Activity >>
Whenever a line below includes the string "resolution", show it.
┌────────
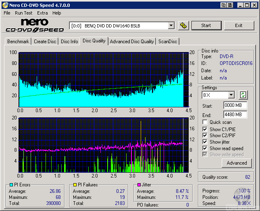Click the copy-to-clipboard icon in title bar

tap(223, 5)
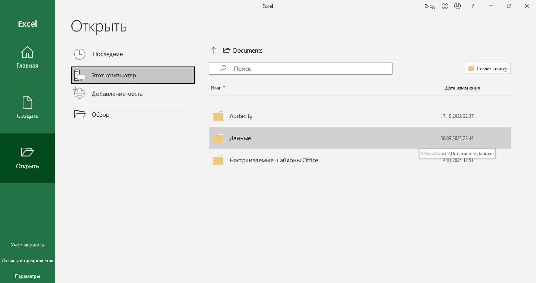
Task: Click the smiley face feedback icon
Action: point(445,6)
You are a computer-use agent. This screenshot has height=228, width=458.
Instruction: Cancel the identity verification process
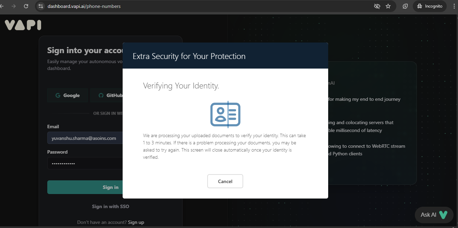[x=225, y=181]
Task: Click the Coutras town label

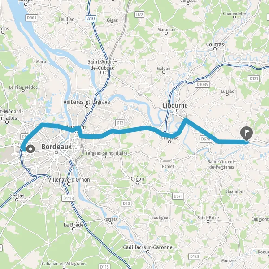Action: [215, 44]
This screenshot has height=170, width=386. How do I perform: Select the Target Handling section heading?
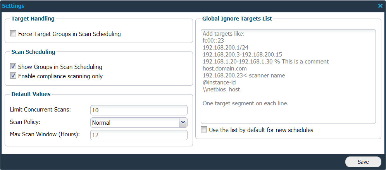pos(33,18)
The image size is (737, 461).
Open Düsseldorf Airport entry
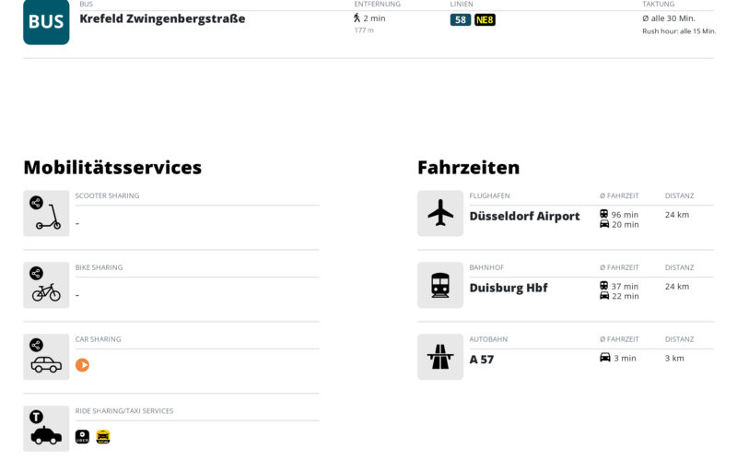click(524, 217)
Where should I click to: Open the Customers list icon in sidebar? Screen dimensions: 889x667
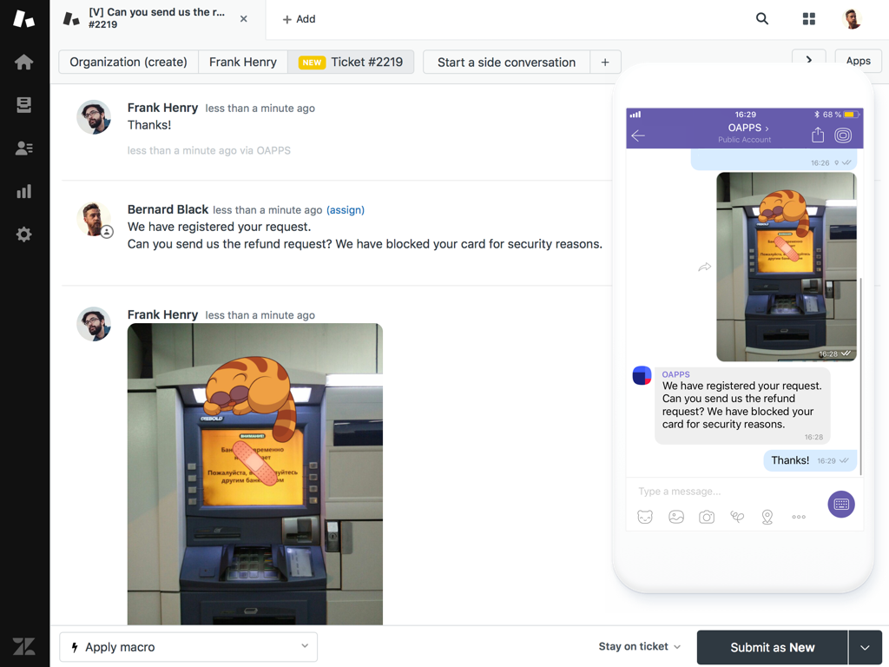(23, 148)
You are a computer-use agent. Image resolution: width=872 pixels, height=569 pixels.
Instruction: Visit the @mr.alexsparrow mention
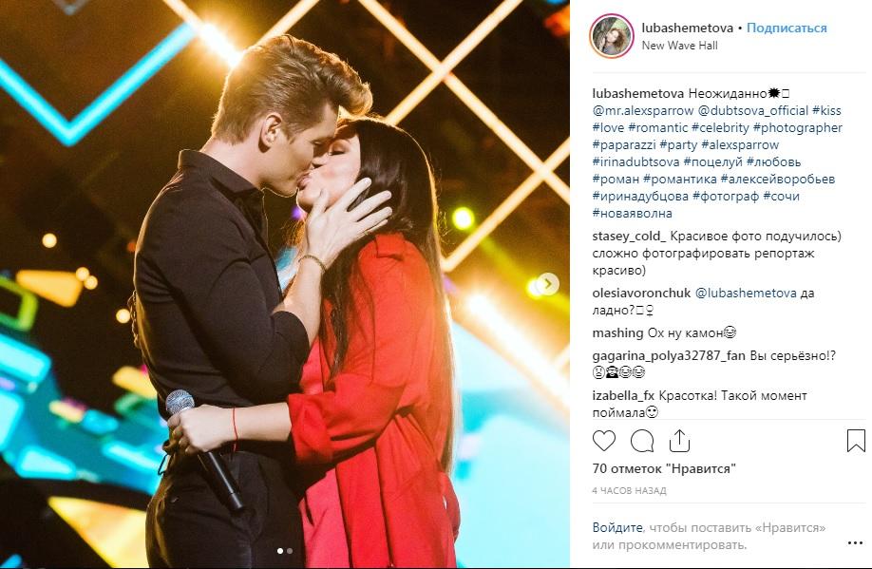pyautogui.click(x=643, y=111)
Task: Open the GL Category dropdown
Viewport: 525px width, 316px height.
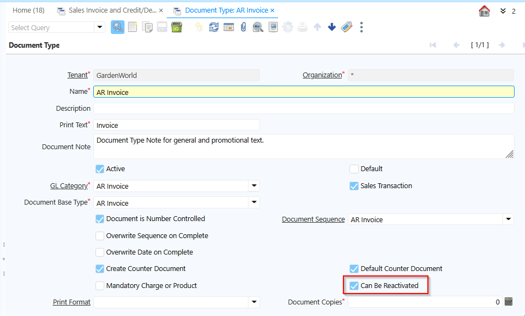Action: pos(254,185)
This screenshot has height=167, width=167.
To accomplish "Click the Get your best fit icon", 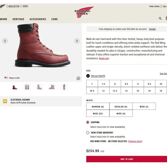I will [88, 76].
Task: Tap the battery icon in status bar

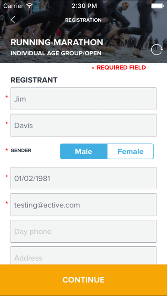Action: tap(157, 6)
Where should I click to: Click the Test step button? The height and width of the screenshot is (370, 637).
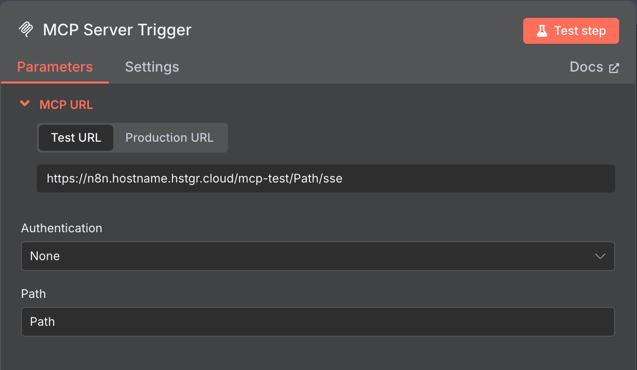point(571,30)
└────────
┌────────
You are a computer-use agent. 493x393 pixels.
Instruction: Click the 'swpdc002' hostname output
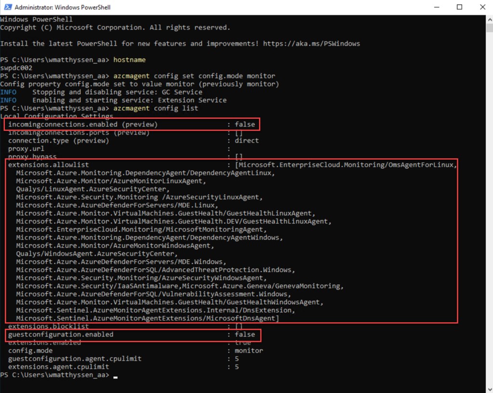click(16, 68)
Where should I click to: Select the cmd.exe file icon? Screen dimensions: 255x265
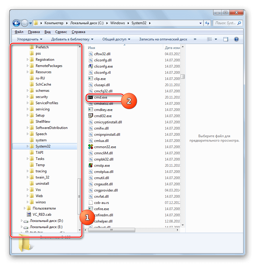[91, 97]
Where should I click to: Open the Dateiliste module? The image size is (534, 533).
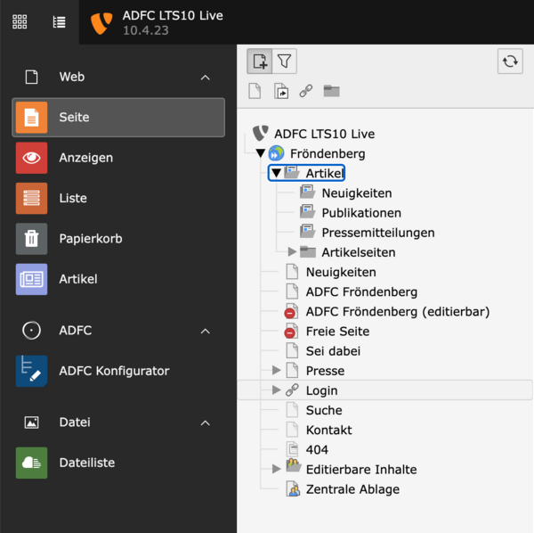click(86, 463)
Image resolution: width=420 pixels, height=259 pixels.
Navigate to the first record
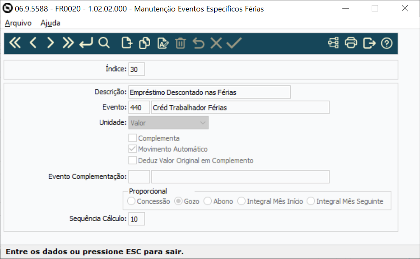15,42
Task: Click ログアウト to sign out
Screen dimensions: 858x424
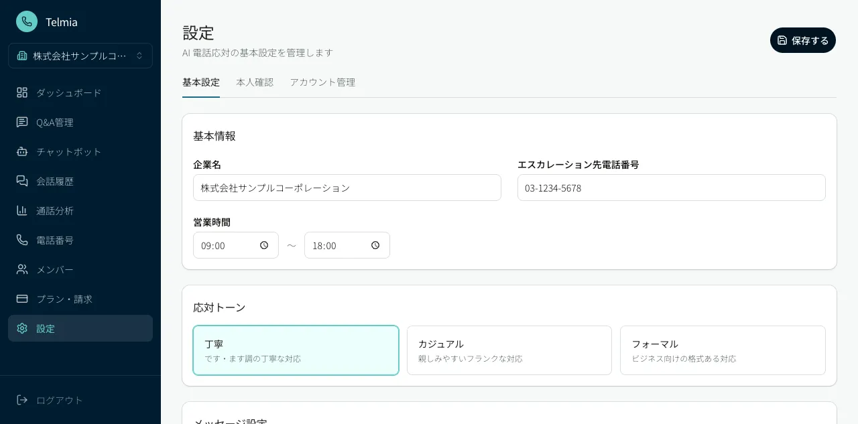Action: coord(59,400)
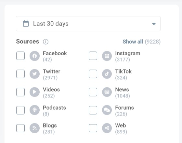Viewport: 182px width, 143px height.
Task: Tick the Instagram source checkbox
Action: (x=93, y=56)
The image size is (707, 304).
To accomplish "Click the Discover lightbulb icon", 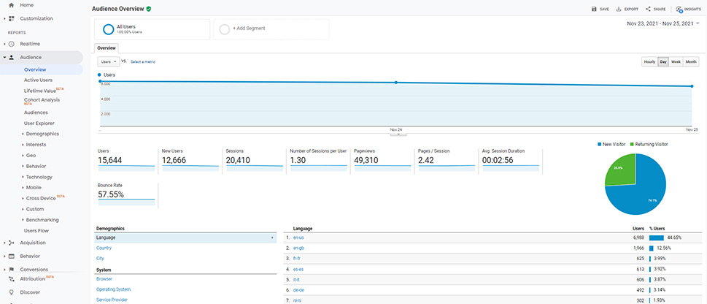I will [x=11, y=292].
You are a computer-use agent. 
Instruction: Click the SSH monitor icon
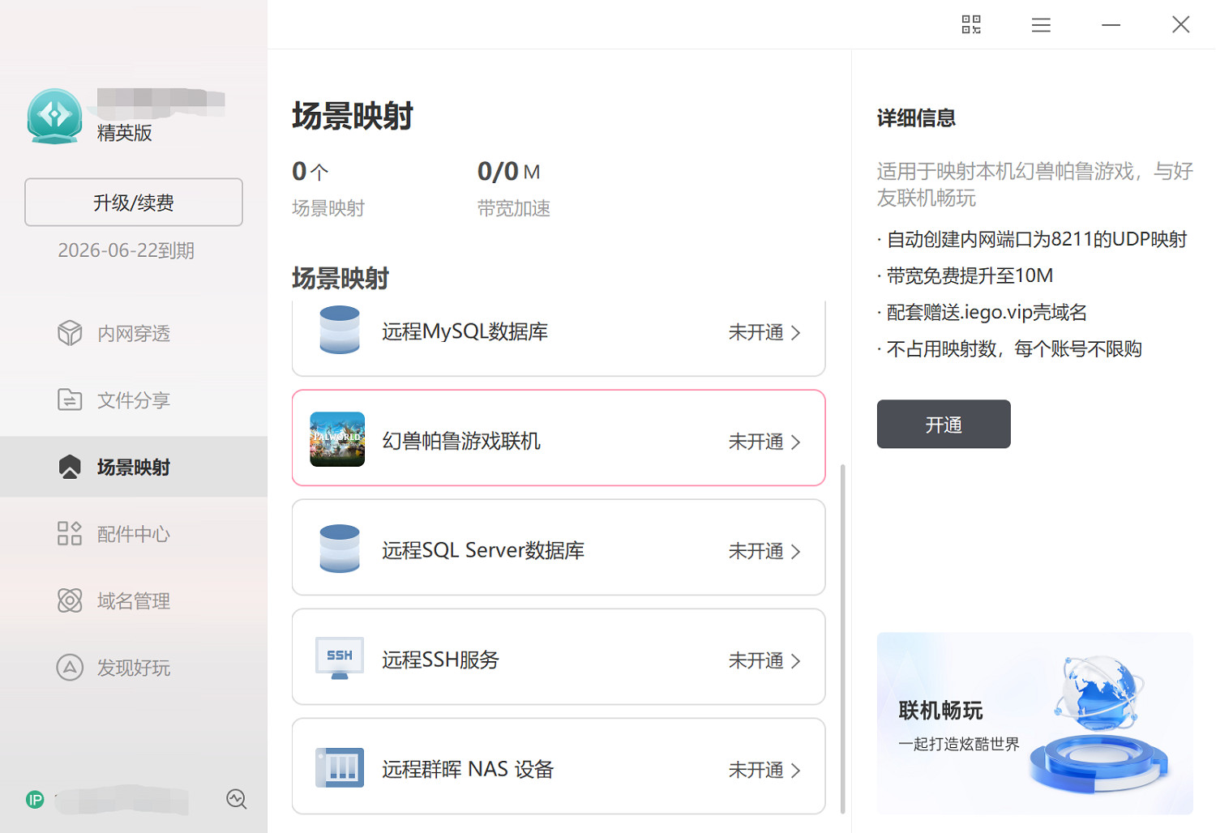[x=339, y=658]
└────────
Completed task >>
You are a computer-use agent. Image resolution: width=872 pixels, height=569 pixels.
Image resolution: width=420 pixels, height=259 pixels.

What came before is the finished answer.